**The problem**
Go through the data and report how many lines include the word "will", giving only the number.

####

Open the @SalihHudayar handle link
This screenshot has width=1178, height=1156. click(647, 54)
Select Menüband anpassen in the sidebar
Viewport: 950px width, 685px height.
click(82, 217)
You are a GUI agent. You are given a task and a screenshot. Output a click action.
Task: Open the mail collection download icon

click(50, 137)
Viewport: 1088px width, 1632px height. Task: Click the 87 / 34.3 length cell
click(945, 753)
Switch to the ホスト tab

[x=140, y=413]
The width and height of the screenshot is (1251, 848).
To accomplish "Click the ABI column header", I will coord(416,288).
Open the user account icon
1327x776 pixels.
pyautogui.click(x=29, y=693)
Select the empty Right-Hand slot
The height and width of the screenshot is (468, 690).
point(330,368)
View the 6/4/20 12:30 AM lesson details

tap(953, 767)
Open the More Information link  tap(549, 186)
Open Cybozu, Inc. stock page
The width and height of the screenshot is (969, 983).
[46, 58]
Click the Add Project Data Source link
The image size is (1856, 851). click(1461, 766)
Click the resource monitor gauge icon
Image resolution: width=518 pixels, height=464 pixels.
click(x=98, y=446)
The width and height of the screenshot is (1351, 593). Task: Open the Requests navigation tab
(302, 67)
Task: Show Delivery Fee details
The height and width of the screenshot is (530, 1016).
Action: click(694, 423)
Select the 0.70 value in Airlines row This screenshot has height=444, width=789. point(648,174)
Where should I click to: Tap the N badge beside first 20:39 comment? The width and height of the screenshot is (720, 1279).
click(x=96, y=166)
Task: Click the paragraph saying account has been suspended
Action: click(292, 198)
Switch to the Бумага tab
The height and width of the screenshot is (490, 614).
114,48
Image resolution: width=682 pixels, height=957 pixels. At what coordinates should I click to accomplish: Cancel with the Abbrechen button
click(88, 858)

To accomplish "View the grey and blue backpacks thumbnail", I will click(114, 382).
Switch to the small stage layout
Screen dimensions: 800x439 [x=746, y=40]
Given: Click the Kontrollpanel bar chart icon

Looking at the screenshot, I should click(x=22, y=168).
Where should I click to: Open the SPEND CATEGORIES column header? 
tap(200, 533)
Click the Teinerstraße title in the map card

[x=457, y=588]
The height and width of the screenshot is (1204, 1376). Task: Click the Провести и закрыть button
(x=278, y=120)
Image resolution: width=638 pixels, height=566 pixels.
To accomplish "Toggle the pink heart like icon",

####

**Exercise solution**
2